WHAT YOU HAVE TO DO - Produce an exact copy of the lines below, starting at the first and ending with the line containing "Task: Open the tab list".
★ ★ ★
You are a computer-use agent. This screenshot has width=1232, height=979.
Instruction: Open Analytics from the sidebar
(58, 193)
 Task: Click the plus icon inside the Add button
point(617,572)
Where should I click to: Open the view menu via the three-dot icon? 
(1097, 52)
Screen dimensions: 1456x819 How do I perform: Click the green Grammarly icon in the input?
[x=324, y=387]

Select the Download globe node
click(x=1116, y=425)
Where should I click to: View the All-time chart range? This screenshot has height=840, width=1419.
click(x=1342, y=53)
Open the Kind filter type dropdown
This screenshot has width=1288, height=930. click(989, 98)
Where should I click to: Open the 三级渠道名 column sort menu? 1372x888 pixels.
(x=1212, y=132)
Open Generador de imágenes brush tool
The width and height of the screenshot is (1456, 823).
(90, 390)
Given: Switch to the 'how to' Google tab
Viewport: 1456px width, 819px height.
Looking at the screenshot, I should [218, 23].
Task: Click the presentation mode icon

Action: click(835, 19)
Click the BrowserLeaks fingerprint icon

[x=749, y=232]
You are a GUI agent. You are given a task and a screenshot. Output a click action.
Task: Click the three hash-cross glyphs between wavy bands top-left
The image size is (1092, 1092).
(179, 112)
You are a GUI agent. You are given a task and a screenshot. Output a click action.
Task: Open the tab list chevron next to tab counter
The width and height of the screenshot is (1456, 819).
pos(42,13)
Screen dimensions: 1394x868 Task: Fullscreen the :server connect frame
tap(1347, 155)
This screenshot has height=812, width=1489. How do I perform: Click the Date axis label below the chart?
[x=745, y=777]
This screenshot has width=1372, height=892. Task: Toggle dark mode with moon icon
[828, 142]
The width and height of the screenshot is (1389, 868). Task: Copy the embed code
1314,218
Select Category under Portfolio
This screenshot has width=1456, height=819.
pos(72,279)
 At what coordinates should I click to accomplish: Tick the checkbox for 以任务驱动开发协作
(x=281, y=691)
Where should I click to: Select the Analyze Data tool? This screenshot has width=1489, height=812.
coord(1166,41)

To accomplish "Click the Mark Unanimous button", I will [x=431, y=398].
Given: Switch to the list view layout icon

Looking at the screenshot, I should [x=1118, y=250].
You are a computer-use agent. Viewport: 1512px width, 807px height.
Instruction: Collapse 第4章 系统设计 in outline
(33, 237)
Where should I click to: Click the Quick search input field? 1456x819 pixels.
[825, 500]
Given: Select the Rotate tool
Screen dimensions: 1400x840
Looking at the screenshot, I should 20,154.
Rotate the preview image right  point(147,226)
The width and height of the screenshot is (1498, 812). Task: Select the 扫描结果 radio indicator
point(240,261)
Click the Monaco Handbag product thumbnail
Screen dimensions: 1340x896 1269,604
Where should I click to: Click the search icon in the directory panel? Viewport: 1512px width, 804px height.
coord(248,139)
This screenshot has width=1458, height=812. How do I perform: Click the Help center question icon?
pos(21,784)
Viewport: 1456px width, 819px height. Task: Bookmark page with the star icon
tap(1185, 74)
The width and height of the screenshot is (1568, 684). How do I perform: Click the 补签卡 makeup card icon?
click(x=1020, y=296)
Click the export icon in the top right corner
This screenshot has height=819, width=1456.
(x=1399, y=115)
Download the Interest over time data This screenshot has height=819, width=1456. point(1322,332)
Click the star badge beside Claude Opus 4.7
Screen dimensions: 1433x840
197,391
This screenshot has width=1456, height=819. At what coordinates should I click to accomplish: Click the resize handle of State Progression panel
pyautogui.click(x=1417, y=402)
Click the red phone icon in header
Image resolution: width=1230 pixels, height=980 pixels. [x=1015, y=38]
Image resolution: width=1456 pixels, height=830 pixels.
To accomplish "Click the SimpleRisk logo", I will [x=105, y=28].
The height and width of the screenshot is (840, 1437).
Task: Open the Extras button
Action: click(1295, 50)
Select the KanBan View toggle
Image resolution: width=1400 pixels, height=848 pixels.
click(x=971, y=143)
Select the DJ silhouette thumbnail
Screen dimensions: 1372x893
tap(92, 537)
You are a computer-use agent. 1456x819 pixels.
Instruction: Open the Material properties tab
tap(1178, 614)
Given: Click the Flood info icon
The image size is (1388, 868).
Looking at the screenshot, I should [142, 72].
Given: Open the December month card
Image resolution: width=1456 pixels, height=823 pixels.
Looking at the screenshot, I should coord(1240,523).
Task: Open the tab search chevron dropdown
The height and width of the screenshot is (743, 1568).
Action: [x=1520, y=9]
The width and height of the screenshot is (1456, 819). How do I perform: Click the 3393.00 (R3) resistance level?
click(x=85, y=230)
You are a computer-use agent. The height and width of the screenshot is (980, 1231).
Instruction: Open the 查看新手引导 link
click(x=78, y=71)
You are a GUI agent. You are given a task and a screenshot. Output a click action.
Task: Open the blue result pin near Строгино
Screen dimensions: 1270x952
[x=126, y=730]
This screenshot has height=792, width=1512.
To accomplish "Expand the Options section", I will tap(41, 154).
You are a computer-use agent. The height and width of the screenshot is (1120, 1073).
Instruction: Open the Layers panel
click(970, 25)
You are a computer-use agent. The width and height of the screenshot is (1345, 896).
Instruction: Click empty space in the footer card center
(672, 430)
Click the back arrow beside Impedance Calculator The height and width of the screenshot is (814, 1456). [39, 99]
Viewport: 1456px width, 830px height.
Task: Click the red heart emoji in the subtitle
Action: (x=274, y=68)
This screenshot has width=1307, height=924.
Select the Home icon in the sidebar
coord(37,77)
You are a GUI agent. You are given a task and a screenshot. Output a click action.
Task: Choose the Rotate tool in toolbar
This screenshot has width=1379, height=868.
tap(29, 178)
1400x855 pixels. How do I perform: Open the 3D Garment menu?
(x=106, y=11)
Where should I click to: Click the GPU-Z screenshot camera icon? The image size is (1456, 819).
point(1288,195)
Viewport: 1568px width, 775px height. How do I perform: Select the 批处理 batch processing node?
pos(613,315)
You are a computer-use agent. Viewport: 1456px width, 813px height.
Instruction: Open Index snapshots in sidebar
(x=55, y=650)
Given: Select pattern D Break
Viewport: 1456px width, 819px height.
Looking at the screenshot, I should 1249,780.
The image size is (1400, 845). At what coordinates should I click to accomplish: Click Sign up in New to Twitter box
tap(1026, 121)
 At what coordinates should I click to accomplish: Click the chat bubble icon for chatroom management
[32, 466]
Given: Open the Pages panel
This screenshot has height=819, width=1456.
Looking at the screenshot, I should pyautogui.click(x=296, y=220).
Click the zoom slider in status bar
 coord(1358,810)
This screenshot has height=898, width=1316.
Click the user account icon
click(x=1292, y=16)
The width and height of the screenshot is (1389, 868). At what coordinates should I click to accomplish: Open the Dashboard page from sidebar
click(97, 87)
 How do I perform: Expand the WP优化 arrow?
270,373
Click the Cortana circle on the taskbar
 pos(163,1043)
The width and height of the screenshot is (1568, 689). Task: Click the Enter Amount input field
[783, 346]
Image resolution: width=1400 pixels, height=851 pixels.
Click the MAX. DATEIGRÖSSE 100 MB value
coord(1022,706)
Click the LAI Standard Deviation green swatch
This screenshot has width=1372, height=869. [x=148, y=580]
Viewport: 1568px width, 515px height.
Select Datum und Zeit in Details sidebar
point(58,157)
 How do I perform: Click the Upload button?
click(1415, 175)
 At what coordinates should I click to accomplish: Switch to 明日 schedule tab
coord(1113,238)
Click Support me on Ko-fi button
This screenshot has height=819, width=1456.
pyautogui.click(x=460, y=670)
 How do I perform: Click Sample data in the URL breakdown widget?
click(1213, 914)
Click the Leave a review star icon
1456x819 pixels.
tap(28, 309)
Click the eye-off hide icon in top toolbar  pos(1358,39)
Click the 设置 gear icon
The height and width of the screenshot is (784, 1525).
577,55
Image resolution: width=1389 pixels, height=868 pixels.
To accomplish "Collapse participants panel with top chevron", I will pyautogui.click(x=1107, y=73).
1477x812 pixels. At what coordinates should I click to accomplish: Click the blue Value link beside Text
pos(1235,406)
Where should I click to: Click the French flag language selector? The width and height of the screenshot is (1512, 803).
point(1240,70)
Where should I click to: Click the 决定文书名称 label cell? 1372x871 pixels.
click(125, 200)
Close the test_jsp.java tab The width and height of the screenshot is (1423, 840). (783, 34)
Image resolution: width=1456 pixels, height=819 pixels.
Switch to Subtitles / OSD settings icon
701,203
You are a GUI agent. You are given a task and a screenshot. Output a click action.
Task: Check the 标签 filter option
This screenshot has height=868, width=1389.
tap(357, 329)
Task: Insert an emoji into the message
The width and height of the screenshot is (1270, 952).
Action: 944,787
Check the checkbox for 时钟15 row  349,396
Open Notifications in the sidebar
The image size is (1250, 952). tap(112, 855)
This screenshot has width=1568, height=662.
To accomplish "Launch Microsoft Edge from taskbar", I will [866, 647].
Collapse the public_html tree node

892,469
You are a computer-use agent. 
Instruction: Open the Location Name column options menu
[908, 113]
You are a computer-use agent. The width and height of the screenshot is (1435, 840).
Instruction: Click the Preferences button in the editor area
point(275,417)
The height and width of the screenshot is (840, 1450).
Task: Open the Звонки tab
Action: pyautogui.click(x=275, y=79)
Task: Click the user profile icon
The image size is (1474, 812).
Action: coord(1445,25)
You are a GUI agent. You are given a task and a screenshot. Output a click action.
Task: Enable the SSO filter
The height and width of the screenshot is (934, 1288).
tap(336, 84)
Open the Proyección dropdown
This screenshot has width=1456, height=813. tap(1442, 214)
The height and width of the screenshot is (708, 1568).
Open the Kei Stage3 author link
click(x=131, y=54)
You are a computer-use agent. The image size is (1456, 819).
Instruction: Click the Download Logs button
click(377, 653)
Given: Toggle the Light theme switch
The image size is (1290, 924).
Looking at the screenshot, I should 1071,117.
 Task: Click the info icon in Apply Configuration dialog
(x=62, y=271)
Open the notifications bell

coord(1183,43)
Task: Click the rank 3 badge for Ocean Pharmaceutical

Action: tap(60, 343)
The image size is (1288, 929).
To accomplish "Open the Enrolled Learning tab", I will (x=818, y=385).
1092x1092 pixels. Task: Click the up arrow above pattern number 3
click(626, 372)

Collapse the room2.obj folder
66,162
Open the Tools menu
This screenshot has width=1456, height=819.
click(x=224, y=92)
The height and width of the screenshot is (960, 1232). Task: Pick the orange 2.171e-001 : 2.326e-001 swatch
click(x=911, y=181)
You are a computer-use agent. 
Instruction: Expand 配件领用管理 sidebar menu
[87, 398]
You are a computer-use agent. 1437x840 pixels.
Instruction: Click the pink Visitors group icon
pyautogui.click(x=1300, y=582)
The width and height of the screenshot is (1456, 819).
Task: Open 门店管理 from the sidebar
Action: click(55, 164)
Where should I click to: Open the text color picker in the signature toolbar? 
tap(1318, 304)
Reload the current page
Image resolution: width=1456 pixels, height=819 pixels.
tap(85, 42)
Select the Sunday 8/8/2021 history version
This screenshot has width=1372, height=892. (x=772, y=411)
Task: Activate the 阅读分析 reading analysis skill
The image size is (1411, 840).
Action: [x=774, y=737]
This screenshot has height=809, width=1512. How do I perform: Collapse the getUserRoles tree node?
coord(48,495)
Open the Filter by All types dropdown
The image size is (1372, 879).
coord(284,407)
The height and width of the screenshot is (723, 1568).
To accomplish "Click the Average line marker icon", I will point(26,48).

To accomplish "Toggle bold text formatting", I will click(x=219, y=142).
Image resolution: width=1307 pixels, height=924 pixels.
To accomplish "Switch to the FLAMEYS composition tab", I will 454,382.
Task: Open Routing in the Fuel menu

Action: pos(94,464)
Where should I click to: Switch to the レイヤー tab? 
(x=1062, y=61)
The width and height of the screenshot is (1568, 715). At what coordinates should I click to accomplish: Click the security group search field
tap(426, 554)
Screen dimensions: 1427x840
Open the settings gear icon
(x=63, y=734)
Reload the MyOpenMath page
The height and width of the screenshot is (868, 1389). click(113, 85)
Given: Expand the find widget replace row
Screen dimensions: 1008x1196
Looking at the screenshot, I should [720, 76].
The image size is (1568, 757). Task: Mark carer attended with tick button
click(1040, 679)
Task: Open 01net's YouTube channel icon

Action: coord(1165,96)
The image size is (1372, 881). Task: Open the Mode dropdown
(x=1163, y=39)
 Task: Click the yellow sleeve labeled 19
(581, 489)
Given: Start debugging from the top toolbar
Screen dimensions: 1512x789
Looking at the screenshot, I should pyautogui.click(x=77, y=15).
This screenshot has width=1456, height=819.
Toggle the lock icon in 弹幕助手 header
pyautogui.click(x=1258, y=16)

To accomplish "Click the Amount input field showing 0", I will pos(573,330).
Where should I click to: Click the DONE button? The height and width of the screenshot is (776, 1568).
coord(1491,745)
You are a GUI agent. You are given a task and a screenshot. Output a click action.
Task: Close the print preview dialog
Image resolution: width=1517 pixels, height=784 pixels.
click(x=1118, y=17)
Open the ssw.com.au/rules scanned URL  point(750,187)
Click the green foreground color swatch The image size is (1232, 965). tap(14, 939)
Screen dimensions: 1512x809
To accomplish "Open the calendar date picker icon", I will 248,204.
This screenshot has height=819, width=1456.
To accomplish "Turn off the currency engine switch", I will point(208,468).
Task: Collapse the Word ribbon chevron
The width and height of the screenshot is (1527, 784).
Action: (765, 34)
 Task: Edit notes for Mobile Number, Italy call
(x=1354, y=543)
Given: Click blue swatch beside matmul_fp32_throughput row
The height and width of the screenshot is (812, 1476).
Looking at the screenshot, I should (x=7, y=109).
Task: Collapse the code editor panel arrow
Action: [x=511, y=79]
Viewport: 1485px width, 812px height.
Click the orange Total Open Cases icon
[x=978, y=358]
★ ★ ★
EXERCISE RESPONSE -
You are a computer-use agent. This screenshot has width=1232, height=979.
Instruction: Open Analytics from the sidebar
(58, 193)
 Task: Click the plus icon inside the Add button
point(617,572)
Where should I click to: Open the view menu via the three-dot icon? 
(1097, 52)
Screen dimensions: 1456x819 How do I perform: Click the green Grammarly icon in the input?
[x=324, y=387]

Select the Download globe node
click(x=1116, y=425)
Where should I click to: View the All-time chart range? This screenshot has height=840, width=1419.
click(x=1342, y=53)
Open the Kind filter type dropdown
This screenshot has width=1288, height=930. click(989, 98)
Where should I click to: Open the 三级渠道名 column sort menu? 1372x888 pixels.
(x=1212, y=132)
Open Generador de imágenes brush tool
The width and height of the screenshot is (1456, 823).
(90, 390)
Given: Switch to the 'how to' Google tab
Viewport: 1456px width, 819px height.
Looking at the screenshot, I should [218, 23].
Task: Click the presentation mode icon

Action: click(835, 19)
Click the BrowserLeaks fingerprint icon

[x=749, y=232]
You are a GUI agent. You are given a task and a screenshot. Output a click action.
Task: Click the three hash-cross glyphs between wavy bands top-left
The image size is (1092, 1092).
(179, 112)
You are a GUI agent. You are given a task and a screenshot. Output a click action.
Task: Open the tab list chevron next to tab counter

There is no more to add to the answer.